━━━ Given entries ━━━
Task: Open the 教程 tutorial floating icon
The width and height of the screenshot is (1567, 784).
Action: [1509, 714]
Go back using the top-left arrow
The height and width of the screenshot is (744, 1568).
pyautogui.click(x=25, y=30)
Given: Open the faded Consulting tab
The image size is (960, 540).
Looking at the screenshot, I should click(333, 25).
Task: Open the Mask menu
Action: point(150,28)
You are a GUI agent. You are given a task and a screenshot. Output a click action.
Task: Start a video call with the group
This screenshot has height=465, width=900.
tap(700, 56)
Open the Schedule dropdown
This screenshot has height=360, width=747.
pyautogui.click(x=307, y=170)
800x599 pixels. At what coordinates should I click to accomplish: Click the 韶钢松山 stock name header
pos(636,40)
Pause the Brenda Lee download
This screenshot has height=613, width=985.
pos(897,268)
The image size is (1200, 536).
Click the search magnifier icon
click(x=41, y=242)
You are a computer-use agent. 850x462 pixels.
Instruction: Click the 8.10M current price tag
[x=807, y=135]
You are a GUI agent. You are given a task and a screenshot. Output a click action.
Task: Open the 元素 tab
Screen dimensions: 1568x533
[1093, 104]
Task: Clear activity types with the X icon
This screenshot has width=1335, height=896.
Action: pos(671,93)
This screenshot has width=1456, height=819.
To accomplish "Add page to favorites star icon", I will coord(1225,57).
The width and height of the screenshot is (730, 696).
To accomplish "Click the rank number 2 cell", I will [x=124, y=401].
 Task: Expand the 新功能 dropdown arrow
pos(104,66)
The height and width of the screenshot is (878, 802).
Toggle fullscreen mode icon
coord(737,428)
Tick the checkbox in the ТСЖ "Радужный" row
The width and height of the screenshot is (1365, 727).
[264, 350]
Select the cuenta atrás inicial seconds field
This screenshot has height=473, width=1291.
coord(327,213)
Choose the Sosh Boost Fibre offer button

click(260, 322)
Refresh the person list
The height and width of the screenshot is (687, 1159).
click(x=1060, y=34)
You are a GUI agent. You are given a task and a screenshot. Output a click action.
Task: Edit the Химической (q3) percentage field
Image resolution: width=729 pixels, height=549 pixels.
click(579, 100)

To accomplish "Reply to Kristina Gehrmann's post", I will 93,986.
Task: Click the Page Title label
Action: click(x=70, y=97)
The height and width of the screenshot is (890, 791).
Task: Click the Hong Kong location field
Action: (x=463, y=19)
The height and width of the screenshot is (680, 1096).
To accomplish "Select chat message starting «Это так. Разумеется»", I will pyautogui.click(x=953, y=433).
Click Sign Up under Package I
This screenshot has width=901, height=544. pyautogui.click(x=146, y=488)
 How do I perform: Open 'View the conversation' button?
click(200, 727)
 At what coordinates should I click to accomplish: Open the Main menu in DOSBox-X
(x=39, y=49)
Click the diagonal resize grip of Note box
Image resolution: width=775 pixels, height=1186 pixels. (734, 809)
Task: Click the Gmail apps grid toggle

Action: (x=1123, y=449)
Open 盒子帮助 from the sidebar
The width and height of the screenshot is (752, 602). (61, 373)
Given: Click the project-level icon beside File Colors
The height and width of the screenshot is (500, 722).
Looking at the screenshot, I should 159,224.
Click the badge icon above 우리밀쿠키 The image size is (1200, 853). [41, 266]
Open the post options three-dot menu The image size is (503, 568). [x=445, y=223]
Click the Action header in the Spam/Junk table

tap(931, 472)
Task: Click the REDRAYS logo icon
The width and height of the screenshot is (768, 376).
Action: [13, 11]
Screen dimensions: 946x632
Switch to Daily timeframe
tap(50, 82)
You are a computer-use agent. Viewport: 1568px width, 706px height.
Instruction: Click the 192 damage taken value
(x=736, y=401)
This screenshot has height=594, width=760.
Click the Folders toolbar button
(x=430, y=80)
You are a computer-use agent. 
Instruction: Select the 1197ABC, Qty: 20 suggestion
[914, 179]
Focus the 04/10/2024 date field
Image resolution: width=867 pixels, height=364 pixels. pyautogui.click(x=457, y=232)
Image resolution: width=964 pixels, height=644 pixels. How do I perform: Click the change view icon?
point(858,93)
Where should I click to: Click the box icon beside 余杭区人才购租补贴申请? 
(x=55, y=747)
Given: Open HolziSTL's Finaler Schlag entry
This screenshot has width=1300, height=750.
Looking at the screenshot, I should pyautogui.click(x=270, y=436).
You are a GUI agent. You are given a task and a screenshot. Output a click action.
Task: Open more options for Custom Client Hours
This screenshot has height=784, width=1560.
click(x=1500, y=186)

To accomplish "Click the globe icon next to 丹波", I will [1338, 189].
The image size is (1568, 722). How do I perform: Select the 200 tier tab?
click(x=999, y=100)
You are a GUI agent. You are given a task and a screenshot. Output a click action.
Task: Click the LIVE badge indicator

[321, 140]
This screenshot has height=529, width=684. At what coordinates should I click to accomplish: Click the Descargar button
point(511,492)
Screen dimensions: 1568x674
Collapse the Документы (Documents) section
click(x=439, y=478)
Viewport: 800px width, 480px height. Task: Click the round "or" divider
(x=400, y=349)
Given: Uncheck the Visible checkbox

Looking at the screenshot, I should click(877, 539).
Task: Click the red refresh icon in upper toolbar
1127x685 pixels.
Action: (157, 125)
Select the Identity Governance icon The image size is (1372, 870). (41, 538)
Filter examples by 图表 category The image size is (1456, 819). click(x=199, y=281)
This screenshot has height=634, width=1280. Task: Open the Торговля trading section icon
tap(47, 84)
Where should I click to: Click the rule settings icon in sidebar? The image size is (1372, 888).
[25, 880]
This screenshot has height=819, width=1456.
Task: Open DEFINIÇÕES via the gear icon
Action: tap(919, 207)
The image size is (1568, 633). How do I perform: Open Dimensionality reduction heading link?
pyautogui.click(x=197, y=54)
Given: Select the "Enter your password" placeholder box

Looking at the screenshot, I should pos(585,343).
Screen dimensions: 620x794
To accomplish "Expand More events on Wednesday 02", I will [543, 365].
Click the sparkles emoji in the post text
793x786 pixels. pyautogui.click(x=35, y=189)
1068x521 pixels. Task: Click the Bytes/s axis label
━━━
The request:
Write out all of the records again, substituting "screen assistant" for "GUI agent" wherever it occurs and leaving everything else unchanged.

The reply:
Task: Open the 教程 tutorial floating icon
The width and height of the screenshot is (1567, 784).
Action: [1509, 714]
Go back using the top-left arrow
The height and width of the screenshot is (744, 1568).
pyautogui.click(x=25, y=30)
Given: Open the faded Consulting tab
The image size is (960, 540).
Looking at the screenshot, I should click(333, 25).
Task: Open the Mask menu
Action: point(150,28)
You are a screen assistant. You are given a task and a screenshot. Output a click action.
Task: Start a video call with the group
This screenshot has height=465, width=900.
tap(700, 56)
Open the Schedule dropdown
This screenshot has height=360, width=747.
pyautogui.click(x=307, y=170)
800x599 pixels. At what coordinates should I click to accomplish: Click the 韶钢松山 stock name header
pos(636,40)
Pause the Brenda Lee download
This screenshot has height=613, width=985.
pos(897,268)
The image size is (1200, 536).
Click the search magnifier icon
click(x=41, y=242)
You are a computer-use agent. 850x462 pixels.
Instruction: Click the 8.10M current price tag
[x=807, y=135]
You are a screen assistant. You are given a task and a screenshot. Output a click action.
Task: Open the 元素 tab
Screen dimensions: 1568x533
[1093, 104]
Task: Clear activity types with the X icon
This screenshot has width=1335, height=896.
Action: pos(671,93)
This screenshot has width=1456, height=819.
To accomplish "Add page to favorites star icon", I will coord(1225,57).
The width and height of the screenshot is (730, 696).
To accomplish "Click the rank number 2 cell", I will [x=124, y=401].
 Task: Expand the 新功能 dropdown arrow
pos(104,66)
The height and width of the screenshot is (878, 802).
Toggle fullscreen mode icon
coord(737,428)
Tick the checkbox in the ТСЖ "Радужный" row
The width and height of the screenshot is (1365, 727).
[264, 350]
Select the cuenta atrás inicial seconds field
This screenshot has height=473, width=1291.
coord(327,213)
Choose the Sosh Boost Fibre offer button

click(260, 322)
Refresh the person list
The height and width of the screenshot is (687, 1159).
click(x=1060, y=34)
You are a screen assistant. You are given a task and a screenshot. Output a click action.
Task: Edit the Химической (q3) percentage field
Image resolution: width=729 pixels, height=549 pixels.
click(579, 100)

To accomplish "Reply to Kristina Gehrmann's post", I will 93,986.
Task: Click the Page Title label
Action: click(x=70, y=97)
The height and width of the screenshot is (890, 791).
Task: Click the Hong Kong location field
Action: (x=463, y=19)
The height and width of the screenshot is (680, 1096).
To accomplish "Select chat message starting «Это так. Разумеется»", I will pyautogui.click(x=953, y=433).
Click Sign Up under Package I
This screenshot has width=901, height=544. pyautogui.click(x=146, y=488)
 How do I perform: Open 'View the conversation' button?
click(200, 727)
 At what coordinates should I click to accomplish: Open the Main menu in DOSBox-X
(x=39, y=49)
Click the diagonal resize grip of Note box
Image resolution: width=775 pixels, height=1186 pixels. (734, 809)
Task: Click the Gmail apps grid toggle

Action: (x=1123, y=449)
Open 盒子帮助 from the sidebar
The width and height of the screenshot is (752, 602). (61, 373)
Given: Click the project-level icon beside File Colors
The height and width of the screenshot is (500, 722).
Looking at the screenshot, I should 159,224.
Click the badge icon above 우리밀쿠키 The image size is (1200, 853). [41, 266]
Open the post options three-dot menu The image size is (503, 568). [x=445, y=223]
Click the Action header in the Spam/Junk table

tap(931, 472)
Task: Click the REDRAYS logo icon
The width and height of the screenshot is (768, 376).
Action: [13, 11]
Screen dimensions: 946x632
Switch to Daily timeframe
tap(50, 82)
You are a computer-use agent. Viewport: 1568px width, 706px height.
Instruction: Click the 192 damage taken value
(x=736, y=401)
This screenshot has height=594, width=760.
Click the Folders toolbar button
(x=430, y=80)
You are a computer-use agent. 
Instruction: Select the 1197ABC, Qty: 20 suggestion
[914, 179]
Focus the 04/10/2024 date field
Image resolution: width=867 pixels, height=364 pixels. pyautogui.click(x=457, y=232)
Image resolution: width=964 pixels, height=644 pixels. How do I perform: Click the change view icon?
point(858,93)
Where should I click to: Click the box icon beside 余杭区人才购租补贴申请? 
(x=55, y=747)
Given: Open HolziSTL's Finaler Schlag entry
This screenshot has width=1300, height=750.
Looking at the screenshot, I should pyautogui.click(x=270, y=436).
You are a screen assistant. You are given a task and a screenshot. Output a click action.
Task: Open more options for Custom Client Hours
This screenshot has height=784, width=1560.
click(x=1500, y=186)

To accomplish "Click the globe icon next to 丹波", I will [1338, 189].
The image size is (1568, 722). How do I perform: Select the 200 tier tab?
click(x=999, y=100)
You are a screen assistant. You are given a task and a screenshot. Output a click action.
Task: Click the LIVE badge indicator

[321, 140]
This screenshot has height=529, width=684. At what coordinates should I click to accomplish: Click the Descargar button
point(511,492)
Screen dimensions: 1568x674
Collapse the Документы (Documents) section
click(x=439, y=478)
Viewport: 800px width, 480px height. Task: Click the round "or" divider
(x=400, y=349)
Given: Uncheck the Visible checkbox

Looking at the screenshot, I should click(877, 539).
Task: Click the red refresh icon in upper toolbar
1127x685 pixels.
Action: (157, 125)
Select the Identity Governance icon The image size is (1372, 870). (41, 538)
Filter examples by 图表 category The image size is (1456, 819). click(x=199, y=281)
This screenshot has height=634, width=1280. Task: Open the Торговля trading section icon
tap(47, 84)
Where should I click to: Click the rule settings icon in sidebar? The image size is (1372, 888).
[25, 880]
This screenshot has height=819, width=1456.
Task: Open DEFINIÇÕES via the gear icon
Action: tap(919, 207)
The image size is (1568, 633). How do I perform: Open Dimensionality reduction heading link?
pyautogui.click(x=197, y=54)
Given: Select the "Enter your password" placeholder box

Looking at the screenshot, I should pos(585,343).
Screen dimensions: 620x794
To accomplish "Expand More events on Wednesday 02", I will [543, 365].
Click the sparkles emoji in the post text
793x786 pixels. pyautogui.click(x=35, y=189)
1068x521 pixels. Task: Click the Bytes/s axis label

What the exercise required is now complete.